Nepal Maoists abduct 11 men despite truce offer
Nepal's communist rebels abducted 11 soldiers as they headed home from vacation, despite announcing a three-month unilateral ceasefire, an army official said on Saturday.
The unarmed soldiers were taken captive on Thursday from Ramdittha village, about 500 kilometers east of Kathmandu, according to Indresh Dahal, a spokesman for the Royal Nepalese Army.
The abduction came just hours after the rebels declared a three-month cease-fire to give the reinstated Parliament a chance to return peace to the Himalayan country following weeks of often violent protests against the King's royal dictatorship.

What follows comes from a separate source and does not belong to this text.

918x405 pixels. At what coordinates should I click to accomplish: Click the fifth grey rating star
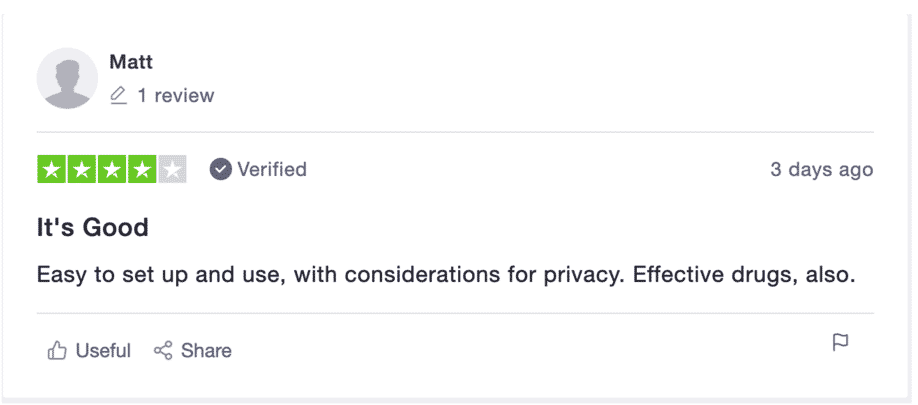pyautogui.click(x=172, y=169)
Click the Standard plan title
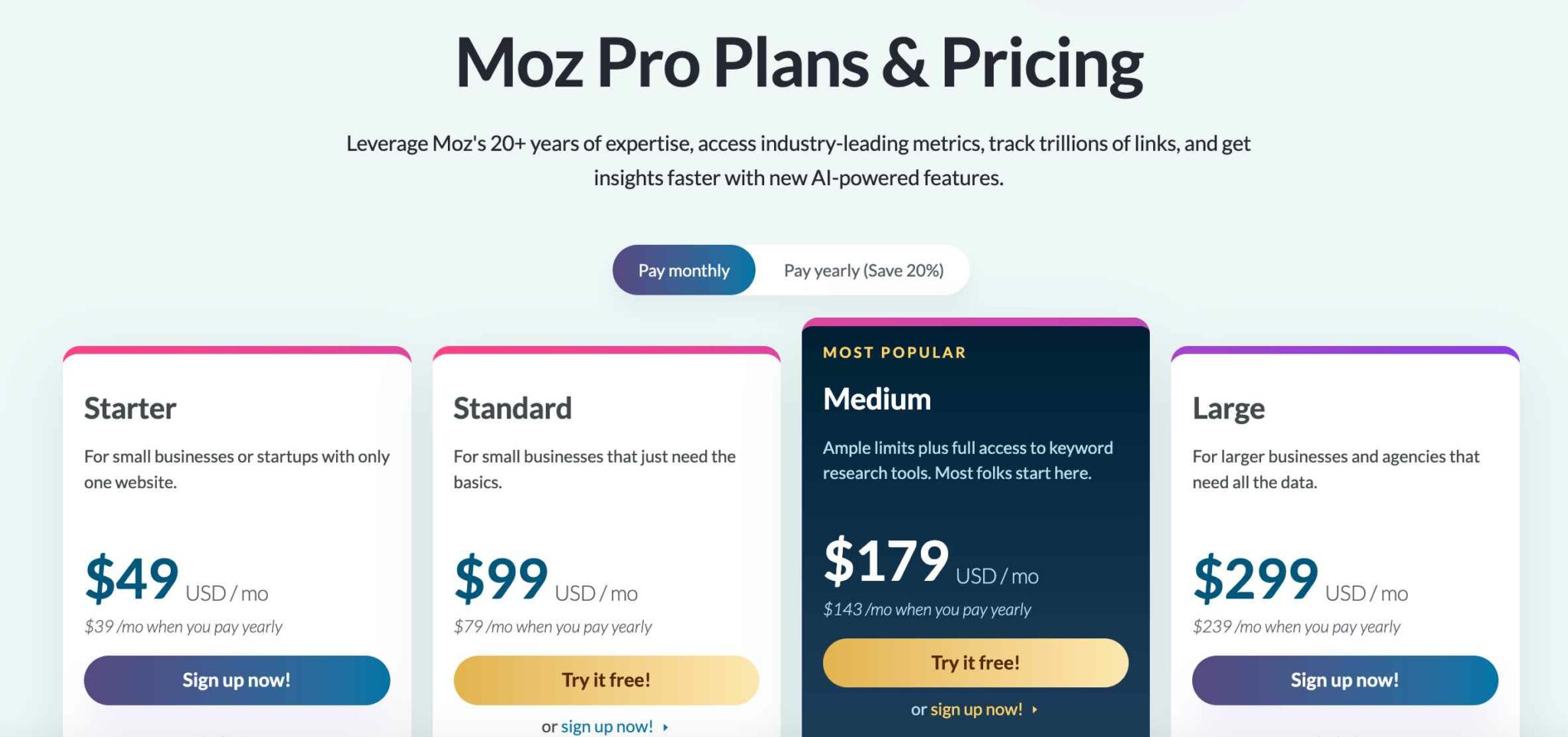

The condition of the abducted soldiers is unknown and the army is combing the mountainous area in search of them, a statement from army headquarters in Kathmandu said.
The National Human Rights Commission issued a statement on Saturday urging the safe and unconditional release of the unarmed men.
On Thursday, the Maoist's elusive leader, Prachanda, announced his fighters would not launch any attacks during the three-month period.
The ceasefire announcement followed a near-three-week campaign of protests by a coalition of Nepal's seven main political parties that forced King Gyanendra to give up the power he seized last year and reinstate Parliament.
The rebels had backed the campaign and expressed willingness to talk peace with the new government, which resumed its political powers on Friday.
The rebels, who claim to be inspired by Chinese revolutionary Mao Zedong, began their violent campaign to replace the monarchy with a communist state in 1996. The insurgency has left more than 13,000 dead.